Battle of Port-au-Prince (1920)
Part of the United States occupation of Haiti, Banana Wars
Date15 January 1920[1][2]
Result American-Haitian government victory
 United States
Haiti Haitian government
Haiti Cacos
Commanders and leaders
United States Lt. Gerald Thomas Haiti Benoît Batraville[1]
unknown 300+ rebels[1]
Casualties and losses
1 marine killed
6 marines wounded[1]
116+ killed[1]
"Many more" wounded and captured[2]

At 4:00 a.m.,[2] "more than 300" caco rebels,[1] many wearing the stolen uniform of the Haitian gendarmes,[2] commanded by Benoît Batraville, attacked the city. The rebels moved into Port-au-Prince in columns, "with flags and conch horns blowing,"[1] only to be gunned down by Browning Automatic Rifle and machine gun fire.[1] It turns out that the city's garrison of American Marines and Haitian gendarmes were ready for the assault, since a citizen who heard the rebels coming informed the former.[2] The cacos were forced to break ranks and seek shelter in buildings, where they proceeded to snipe from windows and from around corners.[2] One caco group attacked the city's slums and set a block on fire, which lit up "the entire surrounding countryside."[1]
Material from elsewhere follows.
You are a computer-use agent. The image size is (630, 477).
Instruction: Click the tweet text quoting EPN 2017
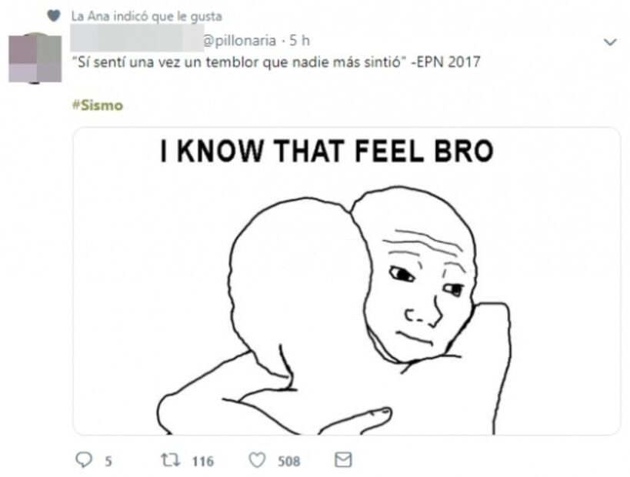[276, 62]
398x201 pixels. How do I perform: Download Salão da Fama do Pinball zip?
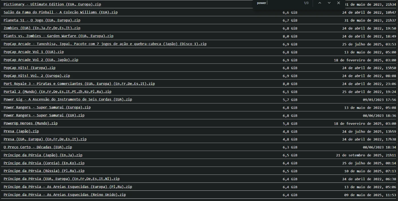pos(61,12)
One of the defenders' patrols, led by Lieutenant Gerald Thomas, met a caco force on the waterfront that was headed for the National Bank. Near the Iron Market, "a large number" of rebels was spotted coming down the street. The city's defenders detrucked and proceeded to open fire. Within five minutes, Thomas had lost one killed and six wounded, although the cacos were reportedly mowed down.[1]

"Fully a fifth" of the caco attackers were killed, according to one estimate.[1] Another source puts the number of rebel dead at 66, plus "many more" wounded and captured. One of the dead was Solomon Janvier, a Port-au-Prince resident and one of the leaders of the attack.[2] The surviving cacos would remember the battle as "la débâcle." With the arrival of daylight, "patrols moved east and north of the city," killing "more than fifty" additional rebels.[1]


  1. ^ a b c d e f g h i j k l m Musicant, Ivan (August 1990). The Banana Wars: A History of United States Military Intervention in Latin America from the Spanish–American War to the Invasion of Panama. New York City: Macmillan Publishing Company. pp. 221–222.
  2. ^ a b c d e f g h Beede, Benjamin R. (May 1, 1994). The War of 1898 and U.S. Interventions, 1898–1934: An Encyclopedia. New York City: Routledge. pp. 435–436.